Monday, Sep. 19, 1988
Eye on The Ball?
As a boy, Ophthalmologist Jose Portal was a star pitcher and a good shortstop too, but, he recalls, "I couldn't hit worth a damn." That is, not until he switched to batting lefthanded. After studying 23 varsity baseball players at the University of Florida campus in Gainesville, Portal thinks he knows why. ; In last week's New England Journal of Medicine, Portal and fellow Researcher Paul Romano reported that it's mostly a matter of eye-hand dominance. The better pitchers -- and poorer hitters -- tend to have a dominant, or favored, eye and hand on the same side.
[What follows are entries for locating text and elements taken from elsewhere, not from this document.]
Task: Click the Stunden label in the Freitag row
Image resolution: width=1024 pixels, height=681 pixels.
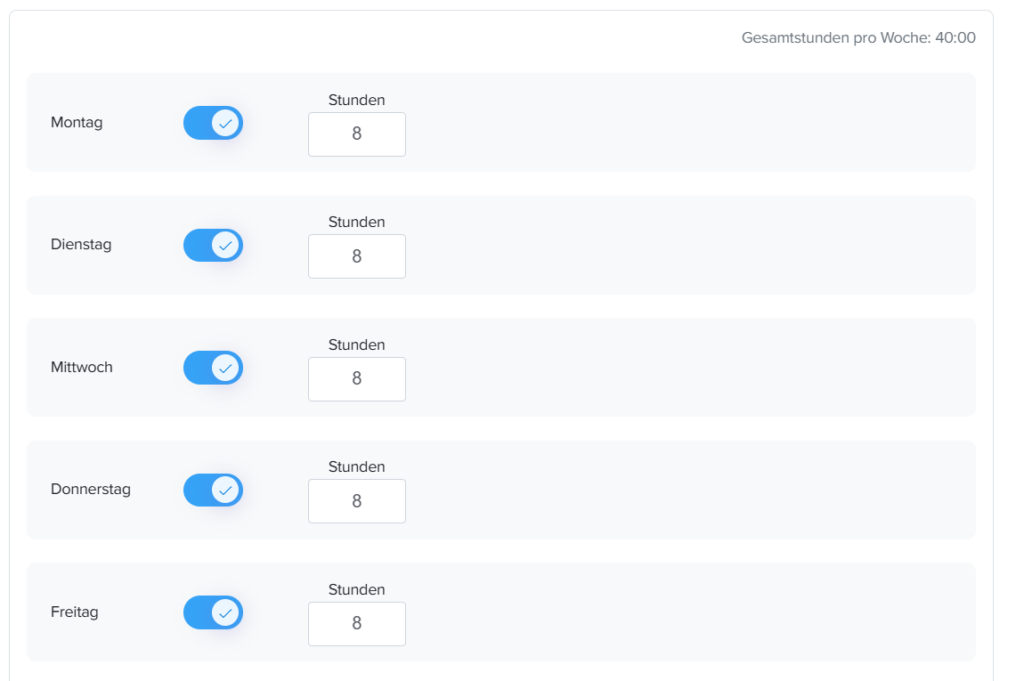Action: pos(357,590)
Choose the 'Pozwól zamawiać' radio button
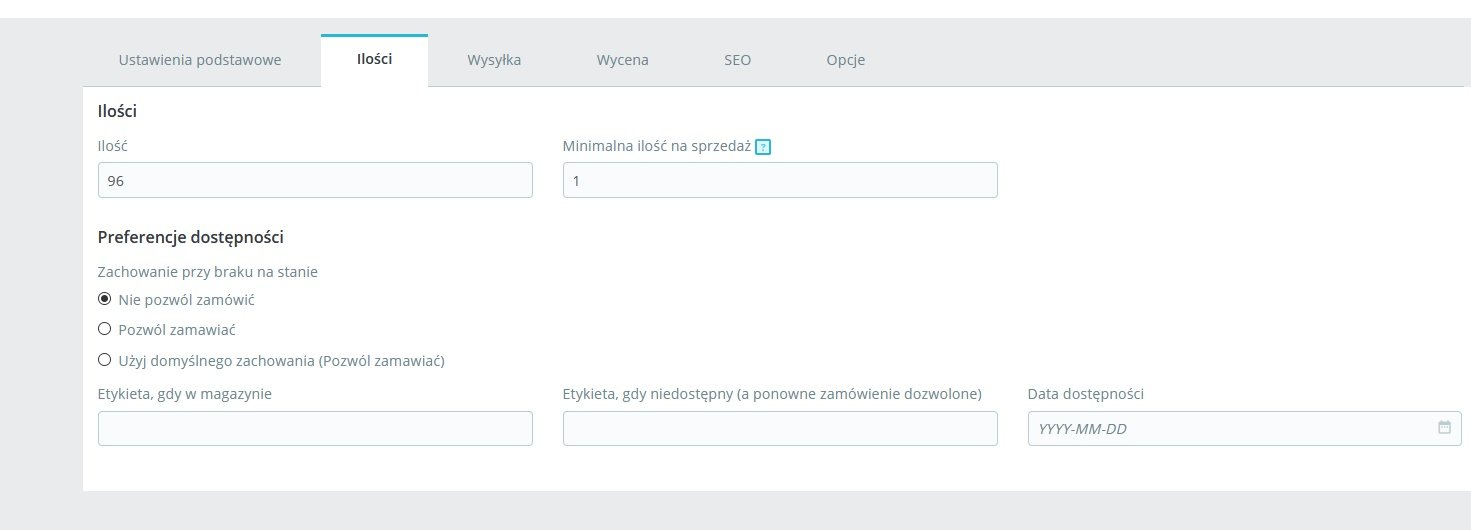Viewport: 1471px width, 530px height. [104, 329]
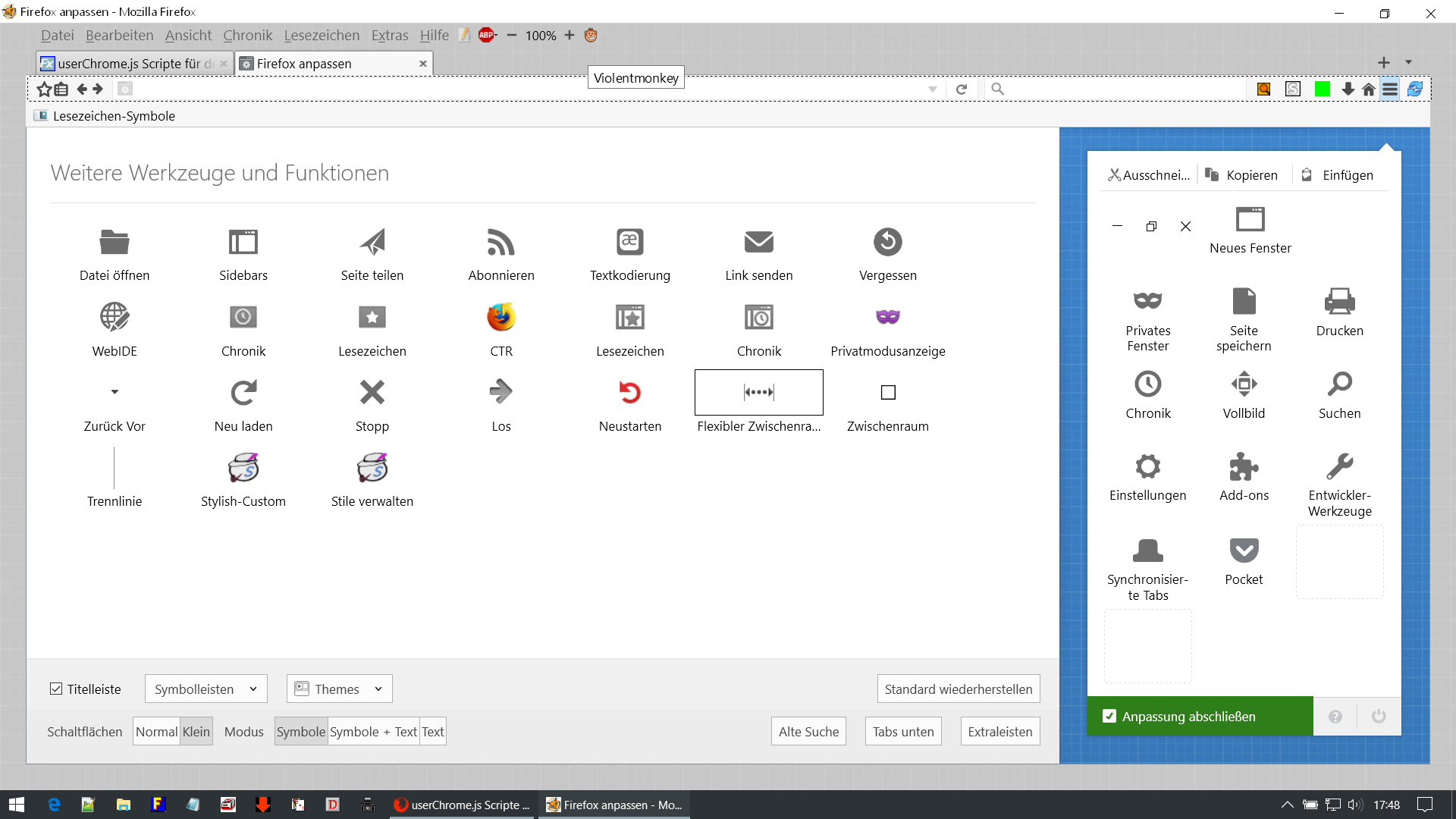Switch to userChrome.js Scripte tab
This screenshot has width=1456, height=819.
[129, 64]
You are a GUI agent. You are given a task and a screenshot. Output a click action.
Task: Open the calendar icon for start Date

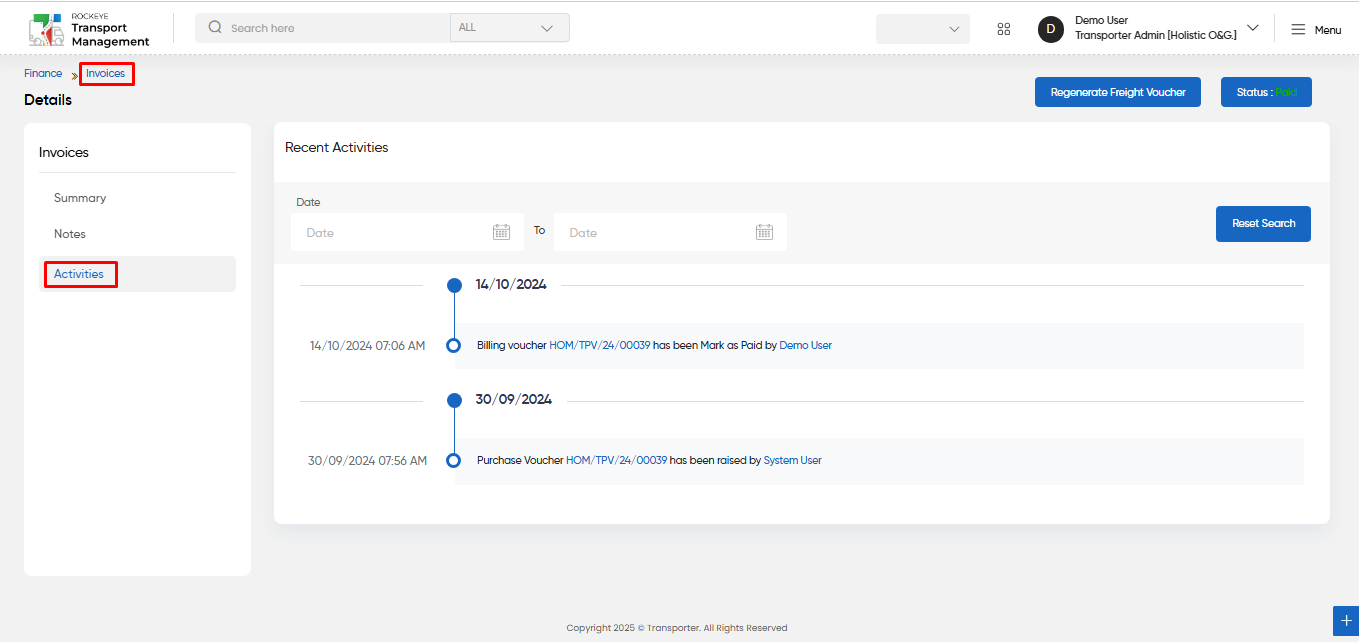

But good hitters have crossed dominance: the preferred eye and hand are on opposite sides. Confusing? Not really. A pitcher needs to be able to sight along the line of a pitch. On the other hand, a lefthanded batter with, say, a batting average of .300 probably has a sharp right eye turned toward the pitcher and a well-tuned left hand to guide his swing. The researchers advise young athletes to take their cue from their dominant eye: "If right-eyed, bat lefthanded, and if left-eyed, bat righthanded." Portal notes, however, that stellar sluggers and pitchers appear to be in a league apart; they don't favor either eye. Says he: "It's as if they have an eye in the center of the brain."